What to do
Answer these from the mental health story below:
(a) What total appears on the guest ledger from Nobu?
(b) In which city did the satellite media tour take place on this occasion?
(c) For which company did filming begin right after the b-roll was sent to the studios?

Extract provided
__________________________________________________

From Flying First Class to Buying Marked-Down Meat: My Mental Health Story
On over-performing, losing touch, and learning how to come back to myself
Believe it or not, in one year, I went from making $500k+, flying first class, & working as an ALDI spokesperson… to standing in ALDI, unemployed, mentally broken, picking through marked-down meat to see what was still good.
This is what misalignment cost me. And this is my mental health story.
I remember standing in the aisle longer than I needed to. Holding one of the packages in my hand, flipping it over, checking the date & thinking, “if I freeze this tonight, I should be fine.” Not “do I want this,” or “what sounds good,” just… what actually makes sense to spend right now.
And it wasn’t my life a year ago.
I recently came across a guest ledger from Nobu: $1,561.08. It was tucked inside of a retired briefcase, one I haven’t touched in months. Seeing it took me back.
At different points throughout the year, I’d get “activated” by ALDI—onboarded, prepped, downloaded on whatever seasonal or holiday push we were in: savings campaigns, product drops, the like.
From there, it was a run of daytime talk shows, radio hits, quick segments stacked back-to-back, what they call an SMT, a satellite media tour. On this occasion, I was in Chicago. Two nights. In & out.
Moving fast. Saying my lines. Hitting my marks. Doing the damn thing.
And here’s the part that stopped me…that whopping $1,561.08 was just on dining. Food, taxes, fees. No room. No extras. Just meals.
I spent over $1,500 on food in 48 hours & didn’t think twice about it.
That’s how out of touch I was.
For this particular stretch of time, I wrapped up the satellite media tour for ALDI—early call times, back-to-back segments, same talking points, different hosts. Smile. Reset. Do it again. I returned home & immediately set up for a couple of segments shot in my in-apartment studio; nothing fancy, just my second bedroom transformed into an aesthetic kitchen. It wasn’t functional.
Once I sent b-roll to the studios I interviewed with, I went straight into filming for Impossible Foods.

__________________________________________________

Provided material

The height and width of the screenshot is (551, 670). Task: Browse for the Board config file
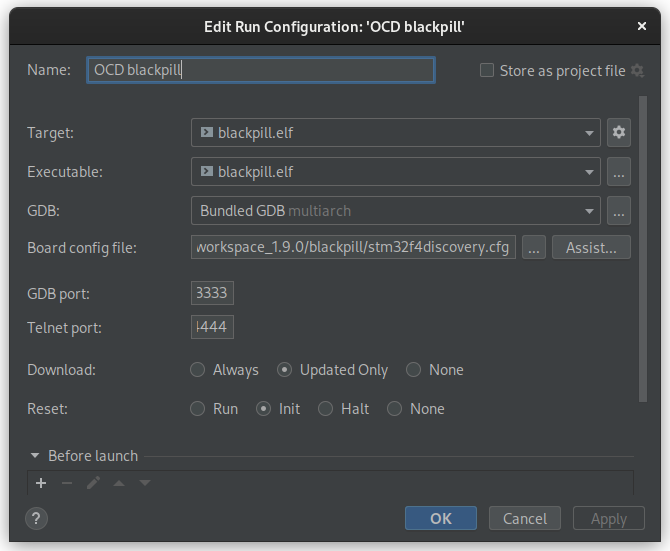534,248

__________________________________________________

Result of this exercise
(a) $1,561.08
(b) Chicago
(c) Impossible Foods